A gente se contenta com pouco

Solitaire por Yelena Bryksenkova

No dia 2 de janeiro, o Facebook lembrou que há quatro anos eu começava o meu primeiro trabalho como jornalista. Pra ser sincera, eu não gosto nem de pensar muito naquele estágio. Eu achei que já no segundo ano da faculdade eu teria que desistir da profissão. Mas também foi a experiência que mais me ensinou sobre jornalismo e todo o meu futuro na carreira, até então, dependeu desta experiência.

Eu não sabia daquilo na época. Eu sabia que tinha uma chefe que me fazia muito mal e que todos os dias eu sentia um alívio tremendo quando dava a hora de ir embora.

Eu não gosto de puxa saco. E na minha profissão está lotado de pessoas assim. Sempre pensei que se eu me esforçasse o bastante seria reconhecida. Mas normalmente, na vida, não somos liderados por quem se esforça, mas por alguém que cresceu por puxar o saco da pessoa certa. Eu não tenho este dom e prefiro não ter.

Mas a gente se contenta com pouco. O que eu percebi que sempre as pessoas são colocadas em um pedestal por muito pouco, e confesso, isso começou a me desmotivar um pouco. Sou fã do trabalho bem feito, mas nem sempre ele é necessário pra gente crescer.

A gente se contenta mesmo com pouco. Quase sempre somos liderados por pessoas que não fazem nada, que arruínam nossa saúde, nos desmotivam, nos chateiam. “Ah, mas é uma oportunidade tão valiosa”. E continuamos querendo fazer mais, porém se contentando com pouco.

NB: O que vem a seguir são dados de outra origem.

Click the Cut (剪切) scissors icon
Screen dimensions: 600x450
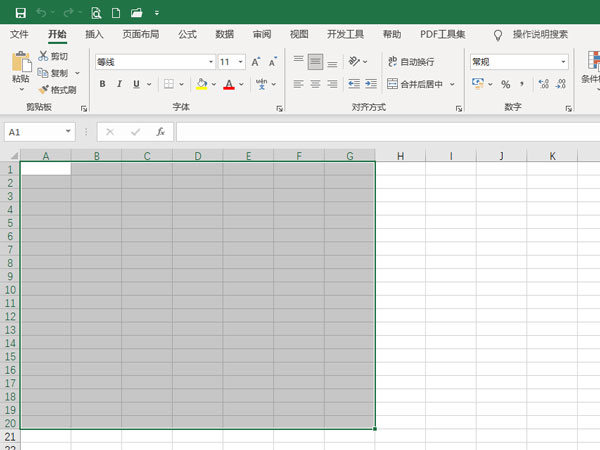[x=44, y=56]
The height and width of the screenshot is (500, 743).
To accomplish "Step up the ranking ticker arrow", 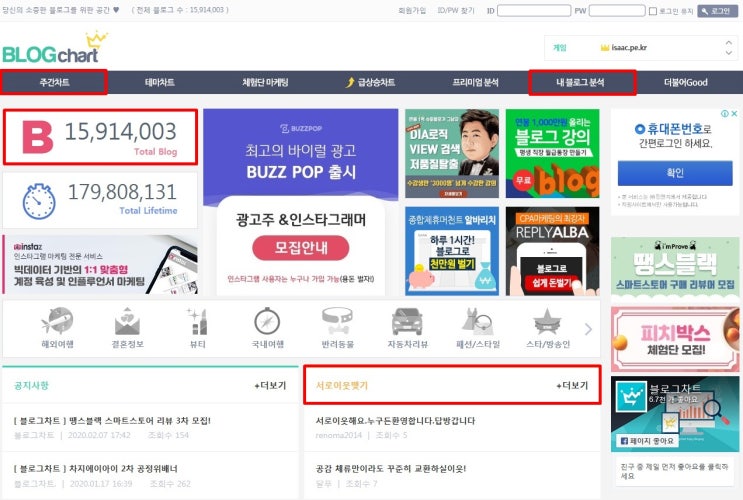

Imagina como a vida seria se as pessoas que nos guiassem em nossas carreiras trouxessem sempre à tona o nosso melhor? Nossas ações seriam muito mais úteis e o mundo mais prático.

Eu percebi isso nos últimos quase dez anos trabalhando. Por mais que não tenha medo do trabalho, sempre fui reconhecida fazendo o certo, mas sabendo que poderia fazer muito mais se tivesse condições. Porque as pessoas se contentam com pouco.

Não nos contentaríamos com pouco se as pessoas valorizassem as ações, não se importassem com nomes.